I have an ETL process that seems to work well in SQL Server, but I am trying to port it to Postgresql and running into something I don't understand.
I create a table called c_production in the first step. I then want to update all the values of c_production.myValue based on a join with a lookup table called previous_type_year. In SQL Server the following code works fine:
update c_production
set myValue = PTY.myValue
FROM c_production CP JOIN previous_type_year PTY
on CP.StFips = PTY.STFIPS
AND CP.comcode = PTY.comcode
AND CP.Year = PTY.YEAR
However if I try this with Postgresql I get the same value over and over for myValue. I really don't grok what it's doing. Any tips that would point me to why these two systems treat this query so differently?
In PostgreSQL and SQL Server they added an extension to the SQL standard by adding the FROM clause and both chose to implement it differently. So you need to be careful when copying your updates from one vendor to another.
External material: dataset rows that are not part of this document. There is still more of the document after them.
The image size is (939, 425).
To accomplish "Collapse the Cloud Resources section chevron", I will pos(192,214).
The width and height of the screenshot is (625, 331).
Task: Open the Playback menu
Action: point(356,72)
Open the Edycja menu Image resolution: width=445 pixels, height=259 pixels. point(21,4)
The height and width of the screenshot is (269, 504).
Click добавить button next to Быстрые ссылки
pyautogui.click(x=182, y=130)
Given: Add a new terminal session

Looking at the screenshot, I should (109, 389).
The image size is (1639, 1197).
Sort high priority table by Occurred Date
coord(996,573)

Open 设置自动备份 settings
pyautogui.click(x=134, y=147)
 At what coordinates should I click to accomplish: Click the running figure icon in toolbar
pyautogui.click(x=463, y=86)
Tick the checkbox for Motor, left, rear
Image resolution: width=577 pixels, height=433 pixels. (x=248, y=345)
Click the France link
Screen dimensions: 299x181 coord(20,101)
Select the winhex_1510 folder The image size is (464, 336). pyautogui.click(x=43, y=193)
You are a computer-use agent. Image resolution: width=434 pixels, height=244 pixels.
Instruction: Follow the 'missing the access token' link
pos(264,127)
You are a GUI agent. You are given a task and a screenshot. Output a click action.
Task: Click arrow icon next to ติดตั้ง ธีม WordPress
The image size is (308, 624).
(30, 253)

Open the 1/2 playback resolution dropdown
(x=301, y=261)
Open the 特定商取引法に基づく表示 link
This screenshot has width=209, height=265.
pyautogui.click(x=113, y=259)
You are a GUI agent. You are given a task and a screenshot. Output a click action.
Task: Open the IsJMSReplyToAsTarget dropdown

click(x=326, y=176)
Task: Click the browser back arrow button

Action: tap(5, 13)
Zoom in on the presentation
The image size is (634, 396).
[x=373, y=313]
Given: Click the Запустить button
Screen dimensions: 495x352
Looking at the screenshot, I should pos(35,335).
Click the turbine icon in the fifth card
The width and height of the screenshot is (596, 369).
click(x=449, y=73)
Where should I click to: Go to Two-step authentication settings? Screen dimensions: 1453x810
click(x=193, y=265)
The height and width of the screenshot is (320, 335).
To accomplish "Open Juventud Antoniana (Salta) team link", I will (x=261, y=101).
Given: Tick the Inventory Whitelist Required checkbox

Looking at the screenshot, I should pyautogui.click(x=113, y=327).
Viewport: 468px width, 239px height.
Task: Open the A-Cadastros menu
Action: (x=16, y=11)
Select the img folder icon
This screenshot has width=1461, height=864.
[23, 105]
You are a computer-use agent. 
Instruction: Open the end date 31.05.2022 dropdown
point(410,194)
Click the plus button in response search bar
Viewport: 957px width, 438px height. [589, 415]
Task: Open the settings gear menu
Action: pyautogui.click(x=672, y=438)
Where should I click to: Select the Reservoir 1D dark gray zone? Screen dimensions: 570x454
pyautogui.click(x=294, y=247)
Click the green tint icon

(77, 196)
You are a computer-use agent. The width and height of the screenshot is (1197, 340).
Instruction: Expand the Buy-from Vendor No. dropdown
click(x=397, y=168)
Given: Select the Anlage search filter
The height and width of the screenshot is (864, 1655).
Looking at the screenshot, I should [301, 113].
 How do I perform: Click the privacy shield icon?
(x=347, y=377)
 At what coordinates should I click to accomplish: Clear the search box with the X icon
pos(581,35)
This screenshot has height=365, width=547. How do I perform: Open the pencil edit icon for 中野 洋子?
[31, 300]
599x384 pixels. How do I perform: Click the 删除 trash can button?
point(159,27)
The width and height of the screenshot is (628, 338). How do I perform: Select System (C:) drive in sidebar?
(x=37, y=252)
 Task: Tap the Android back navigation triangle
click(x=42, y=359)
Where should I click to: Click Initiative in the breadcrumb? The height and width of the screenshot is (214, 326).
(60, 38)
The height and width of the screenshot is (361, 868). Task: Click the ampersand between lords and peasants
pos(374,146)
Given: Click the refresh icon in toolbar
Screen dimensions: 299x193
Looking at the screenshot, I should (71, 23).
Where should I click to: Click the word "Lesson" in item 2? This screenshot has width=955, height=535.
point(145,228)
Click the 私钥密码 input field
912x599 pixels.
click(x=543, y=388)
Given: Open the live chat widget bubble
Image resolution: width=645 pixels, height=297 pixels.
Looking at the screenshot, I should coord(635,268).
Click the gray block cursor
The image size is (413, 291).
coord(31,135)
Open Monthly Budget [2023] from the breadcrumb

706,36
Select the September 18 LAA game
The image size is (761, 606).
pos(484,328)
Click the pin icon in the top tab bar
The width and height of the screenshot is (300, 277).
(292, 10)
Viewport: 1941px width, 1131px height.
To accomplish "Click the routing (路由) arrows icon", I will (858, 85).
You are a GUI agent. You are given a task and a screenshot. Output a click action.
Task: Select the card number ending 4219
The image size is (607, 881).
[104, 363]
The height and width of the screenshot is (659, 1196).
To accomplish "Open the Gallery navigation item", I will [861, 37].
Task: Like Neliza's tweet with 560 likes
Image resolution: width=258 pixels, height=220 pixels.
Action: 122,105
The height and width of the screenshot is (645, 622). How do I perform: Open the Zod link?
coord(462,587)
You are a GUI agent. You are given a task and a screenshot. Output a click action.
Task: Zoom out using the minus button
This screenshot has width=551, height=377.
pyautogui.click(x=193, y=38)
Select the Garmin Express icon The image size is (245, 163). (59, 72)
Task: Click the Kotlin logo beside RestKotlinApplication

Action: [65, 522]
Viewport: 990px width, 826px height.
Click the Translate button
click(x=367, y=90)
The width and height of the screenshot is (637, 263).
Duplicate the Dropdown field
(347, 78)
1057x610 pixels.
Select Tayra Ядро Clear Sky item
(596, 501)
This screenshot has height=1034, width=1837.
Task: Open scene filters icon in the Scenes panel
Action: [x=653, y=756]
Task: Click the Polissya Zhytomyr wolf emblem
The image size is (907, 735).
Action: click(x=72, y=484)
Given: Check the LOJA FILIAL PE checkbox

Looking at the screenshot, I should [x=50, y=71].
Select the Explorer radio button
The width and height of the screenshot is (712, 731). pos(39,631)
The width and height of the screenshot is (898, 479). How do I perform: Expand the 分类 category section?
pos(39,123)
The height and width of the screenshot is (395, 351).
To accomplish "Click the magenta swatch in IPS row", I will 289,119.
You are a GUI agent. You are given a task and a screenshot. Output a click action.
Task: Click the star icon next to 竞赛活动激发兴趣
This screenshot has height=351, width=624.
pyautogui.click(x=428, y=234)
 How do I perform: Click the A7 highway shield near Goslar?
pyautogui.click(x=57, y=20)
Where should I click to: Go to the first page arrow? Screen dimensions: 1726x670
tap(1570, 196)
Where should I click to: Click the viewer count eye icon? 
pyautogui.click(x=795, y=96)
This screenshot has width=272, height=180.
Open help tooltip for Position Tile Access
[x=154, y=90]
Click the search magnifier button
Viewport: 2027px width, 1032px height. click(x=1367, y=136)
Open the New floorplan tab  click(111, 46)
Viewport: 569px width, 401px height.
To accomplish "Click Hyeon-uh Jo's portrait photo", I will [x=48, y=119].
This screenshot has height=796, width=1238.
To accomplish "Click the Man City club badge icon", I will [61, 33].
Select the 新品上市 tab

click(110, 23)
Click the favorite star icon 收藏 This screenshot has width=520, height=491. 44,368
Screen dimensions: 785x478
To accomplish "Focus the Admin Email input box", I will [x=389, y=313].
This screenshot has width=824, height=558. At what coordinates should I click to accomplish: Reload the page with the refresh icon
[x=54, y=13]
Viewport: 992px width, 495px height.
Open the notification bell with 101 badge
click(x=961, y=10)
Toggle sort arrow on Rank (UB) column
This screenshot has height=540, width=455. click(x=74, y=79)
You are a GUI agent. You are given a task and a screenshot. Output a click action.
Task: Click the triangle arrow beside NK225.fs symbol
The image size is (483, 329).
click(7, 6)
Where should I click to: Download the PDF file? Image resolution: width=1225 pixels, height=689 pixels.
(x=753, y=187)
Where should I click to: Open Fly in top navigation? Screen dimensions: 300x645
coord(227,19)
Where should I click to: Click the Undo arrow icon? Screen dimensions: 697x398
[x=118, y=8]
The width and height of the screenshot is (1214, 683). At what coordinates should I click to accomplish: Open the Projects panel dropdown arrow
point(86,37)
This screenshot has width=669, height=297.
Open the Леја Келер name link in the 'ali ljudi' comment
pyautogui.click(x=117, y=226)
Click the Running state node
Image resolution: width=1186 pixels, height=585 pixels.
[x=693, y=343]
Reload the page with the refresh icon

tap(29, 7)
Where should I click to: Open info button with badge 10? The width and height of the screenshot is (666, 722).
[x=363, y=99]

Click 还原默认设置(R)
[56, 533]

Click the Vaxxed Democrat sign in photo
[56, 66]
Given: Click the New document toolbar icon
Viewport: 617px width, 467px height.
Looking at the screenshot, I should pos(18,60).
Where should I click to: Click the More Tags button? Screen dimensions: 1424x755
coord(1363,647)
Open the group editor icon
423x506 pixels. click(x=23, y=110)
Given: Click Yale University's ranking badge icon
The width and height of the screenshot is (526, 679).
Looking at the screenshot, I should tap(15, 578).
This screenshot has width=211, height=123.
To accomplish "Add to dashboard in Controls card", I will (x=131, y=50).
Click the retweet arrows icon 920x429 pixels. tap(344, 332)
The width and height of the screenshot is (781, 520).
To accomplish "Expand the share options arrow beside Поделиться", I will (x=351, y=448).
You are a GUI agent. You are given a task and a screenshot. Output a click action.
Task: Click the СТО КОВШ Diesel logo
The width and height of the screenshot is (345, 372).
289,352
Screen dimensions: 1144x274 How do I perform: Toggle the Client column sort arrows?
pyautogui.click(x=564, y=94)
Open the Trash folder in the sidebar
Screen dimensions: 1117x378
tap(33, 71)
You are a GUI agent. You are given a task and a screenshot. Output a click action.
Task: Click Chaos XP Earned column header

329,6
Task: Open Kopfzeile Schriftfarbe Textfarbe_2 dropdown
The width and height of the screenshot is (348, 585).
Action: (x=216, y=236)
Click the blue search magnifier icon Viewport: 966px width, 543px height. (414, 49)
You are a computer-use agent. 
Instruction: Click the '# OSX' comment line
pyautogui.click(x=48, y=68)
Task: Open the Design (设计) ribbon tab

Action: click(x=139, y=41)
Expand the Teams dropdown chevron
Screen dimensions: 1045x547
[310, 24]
See section titled "Updating from Several Sources" from this link. http://www.commandprompt.com/ppbook/x7050
https://sqlserverfast.com/blog/hugo/2008/03/lets-deprecate-update-from/
In your case update the SQL for PostgreSQL to work by doing this:
UPDATE c_production
set myValue = PTY.myValue
FROM previous_type_year PTY
WHERE c_production.StFips = PTY.STFIPS
AND c_production.comcode = PTY.comcode
AND c_production.Year = PTY.YEAR;
In my personal opinion PostgreSQL did a better job with the extension that is more logical than how SQL Server UPDATE FROM works.